The particular one we’ll be looking at today is the Voigtlander 40mm F1.2, a rather unique little lens that offers a strange combination: manual focus at a premium price point.

So, how does this expensive little manual lens compare to its autofocus competitors?

Let’s find out!

Looking for just a quick summary before jumping in?

Voigtlander 40mm F1.2 (Summary)
26 Reviews
Voigtlander 40mm F1.2 (Summary)
- Quite small and compact
- Premium Voigtlander quality build
- Manual focus is fun and concise
- Soft wide open, but sharp stopped down
bridge in paris
The Voigtlander has character and vintage charm, but is it actually a good lens?

Build Quality

Size & Weight

If you’ve looked at any other Voigtlander lens for Sony cameras, you’ll know that they’ve produced a lot of small yet premium lenses, and the 40mm is no exception.

It measures a rather diminutive 2.32 inches (5.9cm) and yet weighs a rather hefty 14.8oz (420g). Because of this high weight rating, the lens feels sturdy and premium despite the small size, being almost reminiscent of a well-built vintage lens.

I personally love manual lenses as the lack of an autofocus system allows them to get really, really tiny. It’s great for discreet street photography!

Is the lens well-built?

So, it’s small, but let’s talk about build quality! The build quality is, without a doubt, uncompromised.
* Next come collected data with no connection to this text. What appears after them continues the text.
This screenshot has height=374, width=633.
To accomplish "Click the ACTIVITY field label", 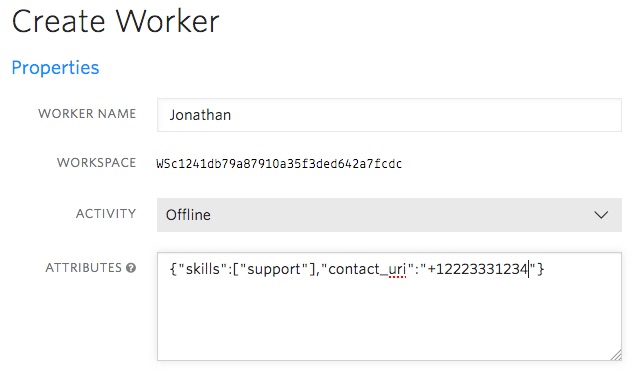I will pyautogui.click(x=106, y=214).
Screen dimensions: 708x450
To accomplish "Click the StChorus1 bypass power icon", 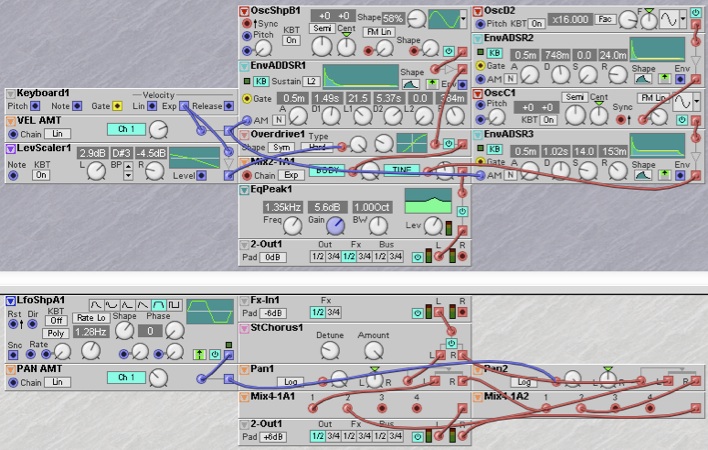I will click(451, 340).
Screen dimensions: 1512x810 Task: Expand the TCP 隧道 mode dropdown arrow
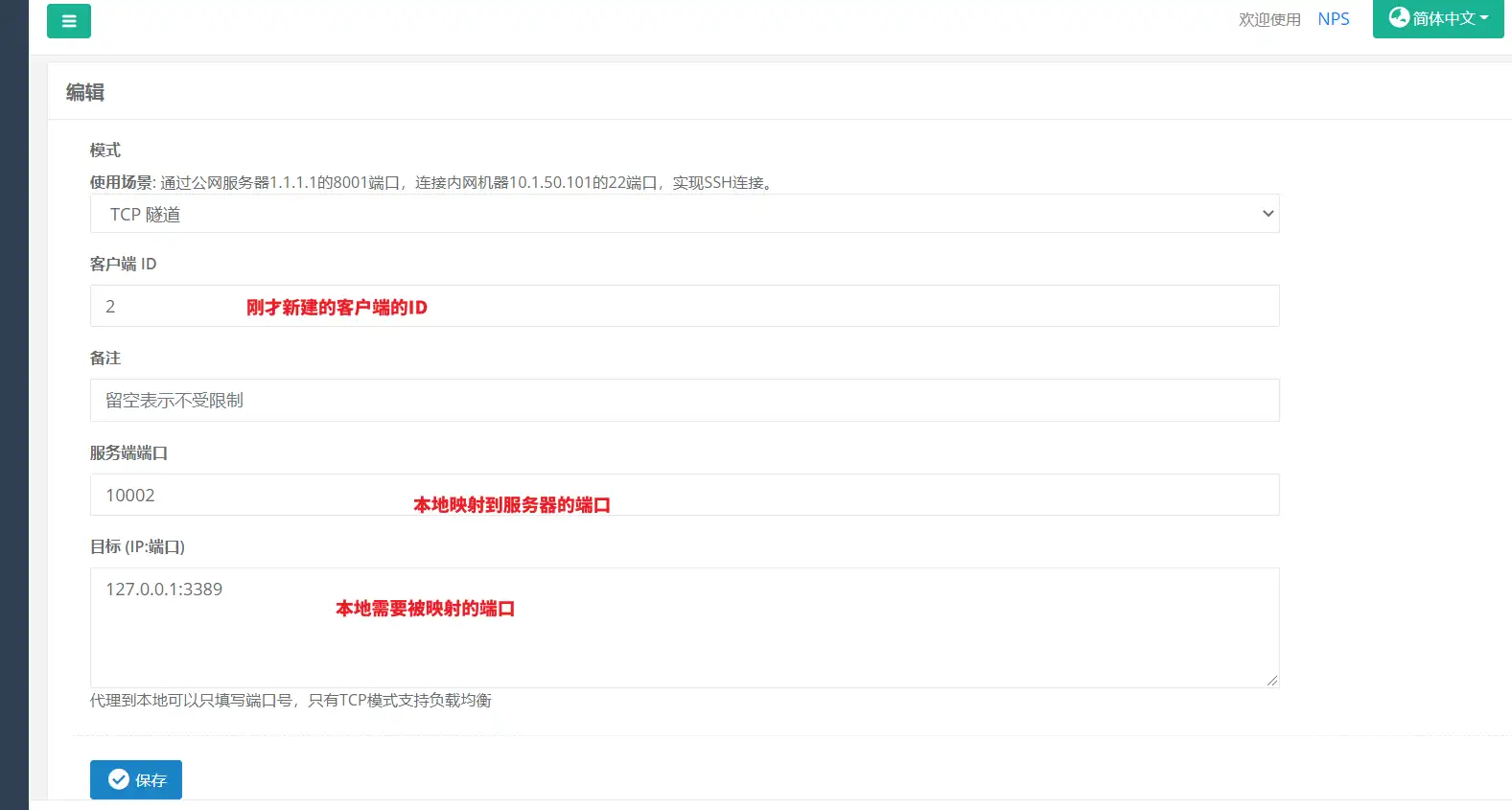pyautogui.click(x=1268, y=214)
The lens, despite technically being a German brand, is manufactured in Japan by a company called Cosina (known for crafting lenses for companies such as Zeiss).


And, as we all know, products built in Japan tend to be pretty bulletproof.

The lens is made entirely out of metal, from the barrel all the way down to the lens caps and hood! I absolutely love it when lenses ditch plastic in favor of all-metal builds.

Hood & Caps

Speaking of the lens hood, it’s not a typical bayonet kind but instead is a screw-mount. For this reason, it’s not easily removable or, for that matter, reversible. Luckily, it’s tiny so storing the lens with it attached is not an issue.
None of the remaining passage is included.